No one has an issue with private engagement with the Parks to manage buildings. The issue is that the LLC has not prioritized a positive relationship with tenants that should be in our parks. And instead they are focused on a medical center that is currently an illegal use in the shoreline zone.

Posted Fri, May 27, 10:36 a.m. Inappropriate

@south_downtown -

"As for other options, there are other options. Valid, funded options."

Name one.

Not once has anyone been able to state a clear way to secure funding. Rather, it has been "Nick Licata has said he'd be willing to float a bond issue," but not a single other council member has publicly signed on to such an endeavor.

At this point, with the budget getting worse and worse, the option is either this deal, or mothballing the building, kicking out all of the tenants.

We now have an opportunity to turn Building 11 around, and start focusing on other buildings at Magnuson that need work (Building 30, for one, which may have more support for a bond, and could house the remaining artists).

This has come down to an all-or-nothing argument by those opposed to this deal. They would rather kill the deal, and mothball the building, then have this compromise, and save Sail Sand Point.

These are the facts.

Posted Fri, May 27, 5:07 p.m. Inappropriate

First, I am not opposed to commercialization within our Parks. I understand the budgetary constraints we face and that things are going to be different. I hope future developments can also be different because Building 11 has not enjoyable.

As someone who has been involved with this park, I understand the frustrations felt. We want our parks to be accessible but we also want the decision-makers to be accessible as well.

Candice

Posted Fri, May 27, 7:38 p.m. Inappropriate

@MichaelP - "This has come down to an all-or-nothing argument by those opposed to this deal. They would rather kill the deal, and mothball the building, then have this compromise, and save Sail Sand Point.
These are the facts."

you really are quite misinformed.

Posted Thu, Jun 2, 10:27 a.m.

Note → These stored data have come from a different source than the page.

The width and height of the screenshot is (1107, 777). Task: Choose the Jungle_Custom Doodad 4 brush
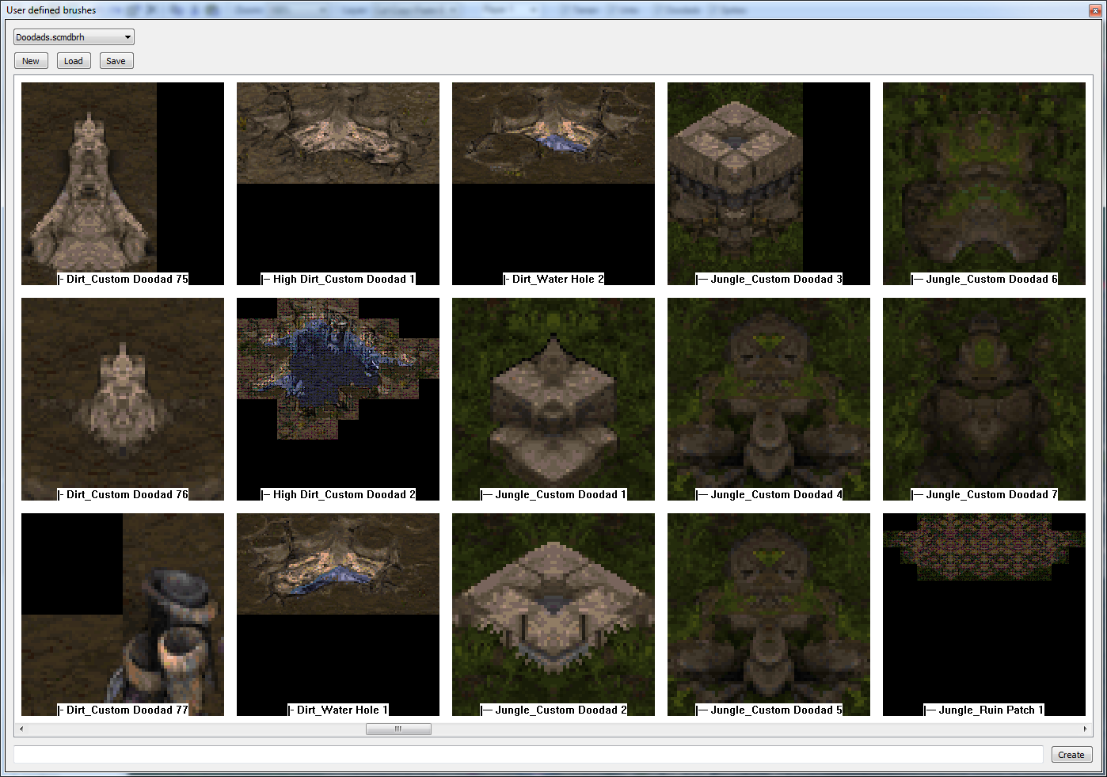tap(769, 399)
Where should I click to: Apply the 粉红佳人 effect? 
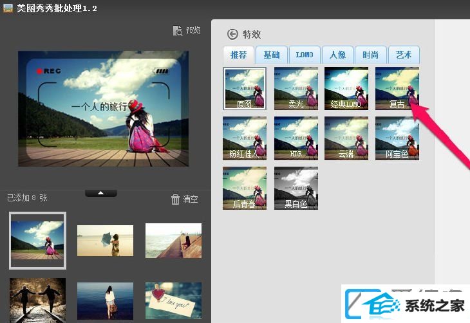click(245, 138)
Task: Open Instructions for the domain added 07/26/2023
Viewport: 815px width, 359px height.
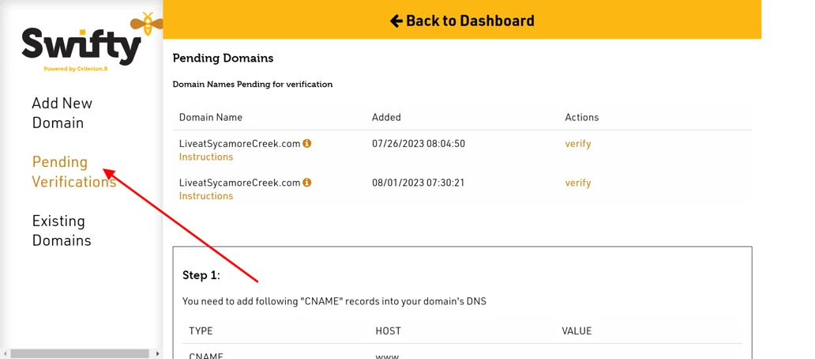Action: 206,157
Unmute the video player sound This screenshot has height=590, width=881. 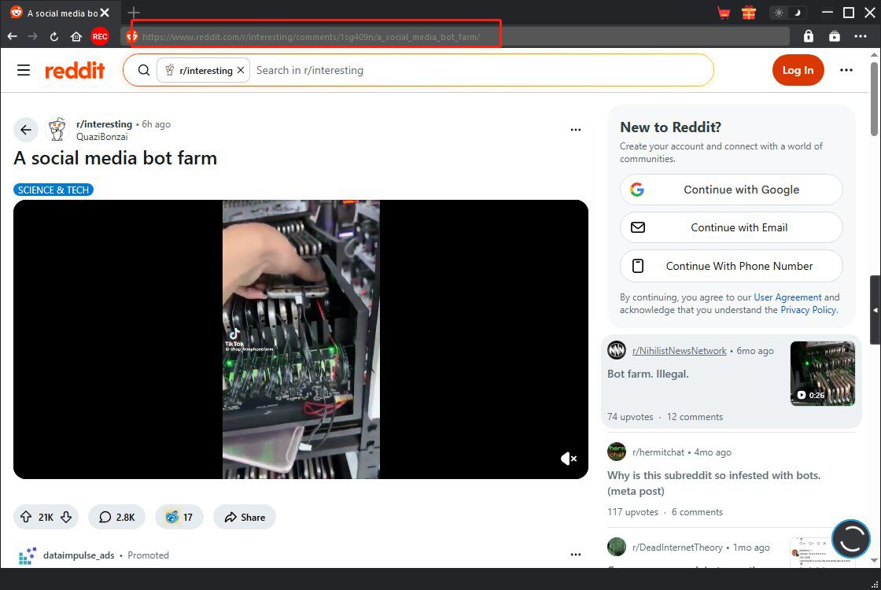tap(569, 459)
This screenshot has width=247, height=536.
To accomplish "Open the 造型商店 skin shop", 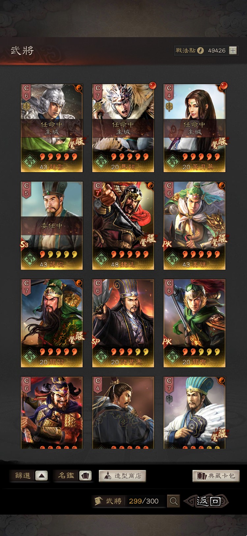I will [x=123, y=476].
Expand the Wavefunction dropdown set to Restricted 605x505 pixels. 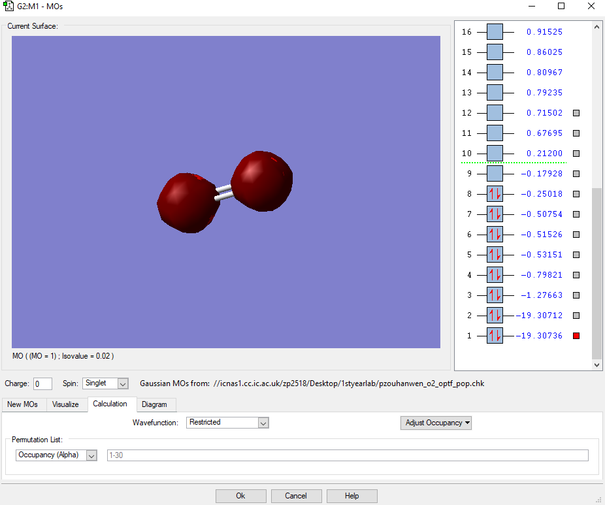(x=227, y=423)
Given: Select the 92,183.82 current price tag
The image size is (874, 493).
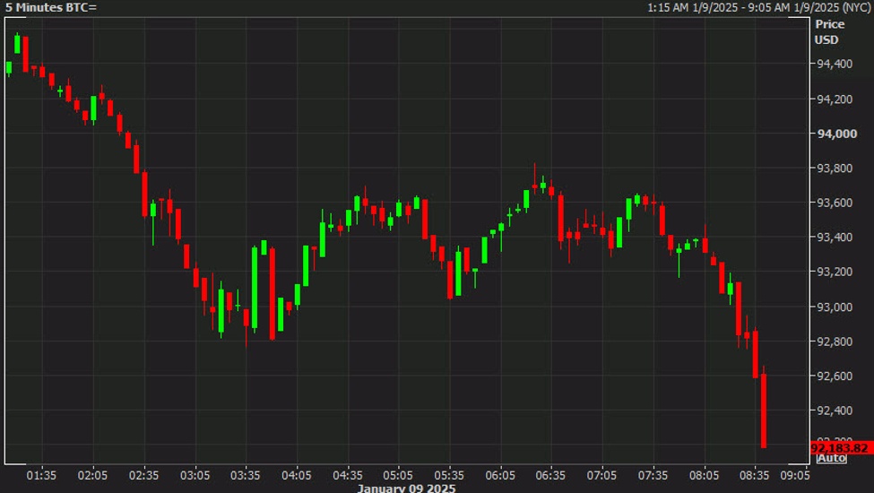Looking at the screenshot, I should [841, 448].
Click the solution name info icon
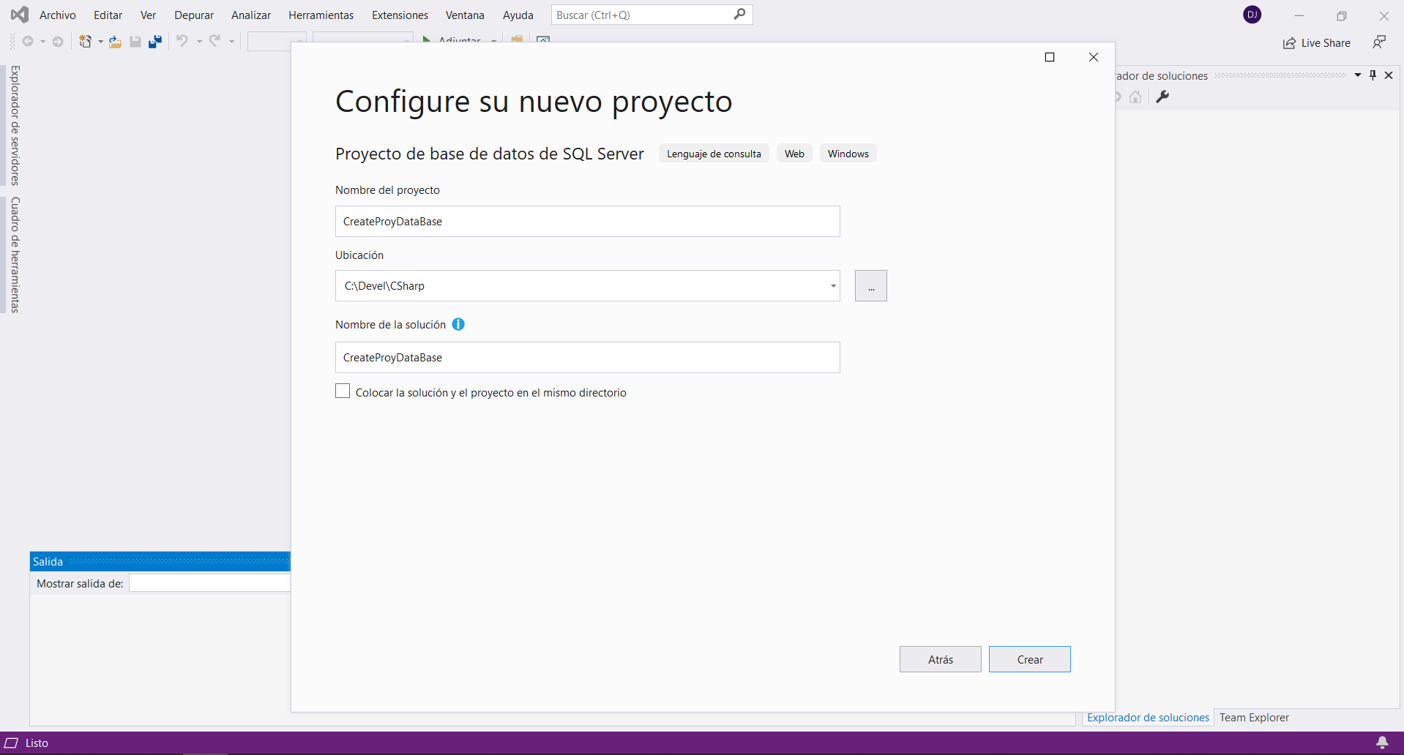Screen dimensions: 1404x755 tap(458, 324)
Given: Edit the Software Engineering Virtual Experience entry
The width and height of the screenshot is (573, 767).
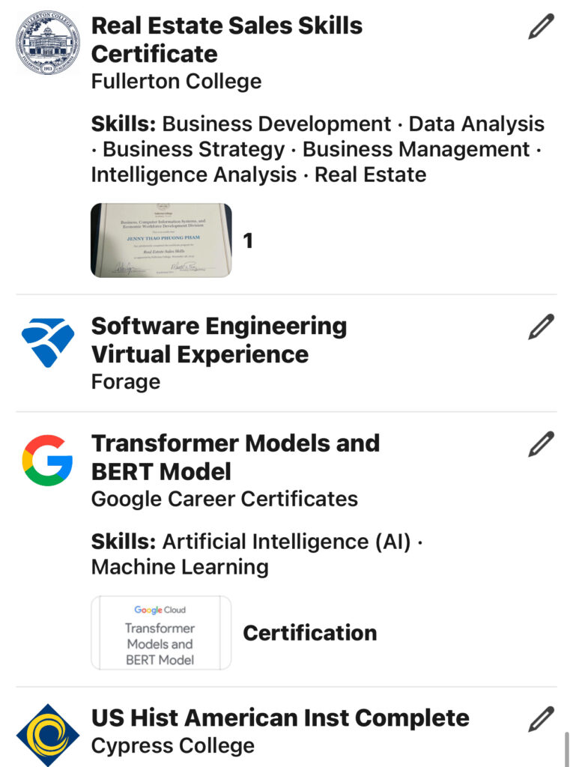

Inappropriate

@south_downtown - "you really are quite misinformed" is not an argument, and in no way provides any details to support your cause.

I have time and time again made clear that I would be supportive of killing the deal if presented with facts to back up the claims by opponents of the deal that the building doesn't really need to be brought up to code, or that there is a reliable and ready funding source to ensure that what fixes they believe are needed can be paid for, and time and time again am presented with nothing.

We can stand by and watch as Building 11 is mothballed, or we can see this building not only brought up to code, but fixed up to take away the large swaths of eyesore, and replace them with multiple uses - a daycare, a pediatric clinic (only on the second floor of the north side), Sail Sand Point, a restaurant, 5,000 square feet of artist studios...this is a great project that is saving one of the dilapidated buildings at Magnuson Park, while saving a significant amount of taxpayer-subsidized private artist studios and Sail Sand Point.